After two weeks of dehydration and starvation, only Kolbe remained alive of the ten sentenced to that prolonged death. Finally, the guards wanted the bunker emptied so they decided to give Father Kolbe a lethal injection of carbolic acid. Eyewitnesses say that when the soldiers approached, Kolbe raised his left arm and calmly waited for the injection.  Here was a man who truly knew what it meant to be a member of the Body of Christ – who knew what it means to be Jesus in the world.
God willing none of us will be called upon to give up our lives in a martyr’s death.  The same mind, however, should be in us that was in Maximillian Kolbe.  Our interaction with the world around us should be so infused with the Spirit we received at Baptism that it colors the way we see our fellow human beings – just as it does for that Middle Eastern farming family, just as it did for Maximillian Kolbe.  That farming family doesn’t live their lives in peace and understanding, refusing to be anyone’s enemy, because they believe it will attract praise and give them glory – no, they do it because they believe that being Christ to the world means loving your neighbor as yourselfFather Kolbe didn’t offer himself in that other man’s place in the hopes that he would be recognized for his holiness and self-sacrifice – he reacted as he believed Christ would have when faced with the unbearable pain of another.
And you…what is it that draws you to this place?  Most, if not all, of you drive past several suburban parishes to come to St.

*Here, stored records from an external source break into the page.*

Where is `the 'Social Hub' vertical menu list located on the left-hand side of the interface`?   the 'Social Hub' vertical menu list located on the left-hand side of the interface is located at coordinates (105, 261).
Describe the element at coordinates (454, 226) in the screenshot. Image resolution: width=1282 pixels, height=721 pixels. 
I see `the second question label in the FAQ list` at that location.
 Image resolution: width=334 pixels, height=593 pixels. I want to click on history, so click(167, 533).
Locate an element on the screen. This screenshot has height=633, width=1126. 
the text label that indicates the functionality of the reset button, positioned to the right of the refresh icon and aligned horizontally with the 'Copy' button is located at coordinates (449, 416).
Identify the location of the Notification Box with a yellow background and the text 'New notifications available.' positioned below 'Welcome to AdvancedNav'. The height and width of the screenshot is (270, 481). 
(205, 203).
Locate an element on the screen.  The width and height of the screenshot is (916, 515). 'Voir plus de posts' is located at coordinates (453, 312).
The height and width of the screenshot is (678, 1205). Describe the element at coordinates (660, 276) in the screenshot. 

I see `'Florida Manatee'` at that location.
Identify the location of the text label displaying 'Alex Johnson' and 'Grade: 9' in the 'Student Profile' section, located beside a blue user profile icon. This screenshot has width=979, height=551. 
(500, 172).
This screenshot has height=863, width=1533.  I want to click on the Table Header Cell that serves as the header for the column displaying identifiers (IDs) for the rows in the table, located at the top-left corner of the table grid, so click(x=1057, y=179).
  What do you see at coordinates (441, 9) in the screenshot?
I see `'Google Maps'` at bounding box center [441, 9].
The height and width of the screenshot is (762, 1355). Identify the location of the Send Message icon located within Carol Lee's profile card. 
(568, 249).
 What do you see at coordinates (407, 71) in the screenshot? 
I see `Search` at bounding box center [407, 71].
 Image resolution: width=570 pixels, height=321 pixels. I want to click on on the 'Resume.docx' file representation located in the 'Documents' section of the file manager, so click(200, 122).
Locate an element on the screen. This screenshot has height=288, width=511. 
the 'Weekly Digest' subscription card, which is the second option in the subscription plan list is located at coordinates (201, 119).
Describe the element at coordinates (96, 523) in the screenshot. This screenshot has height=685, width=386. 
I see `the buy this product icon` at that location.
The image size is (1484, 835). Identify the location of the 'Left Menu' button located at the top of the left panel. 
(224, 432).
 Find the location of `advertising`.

John’s.  When you could easily stay close to home and avoid having to see the pain and suffering in the streets around this cathedral, you come.  Why is this place the place to which the Holy Spirit has called you?

Men and women like these poor, long-suffering farmers, like Father Maximillian Kolbe, and like so many others whose stories aren’t recorded like theirs, know that at the Core of who we are as the Body of Christ, is Love.  As you go out into the world remember – someone out there desperately searching for Christ, even if they don’t know it, may have only you – only you, to make Him known.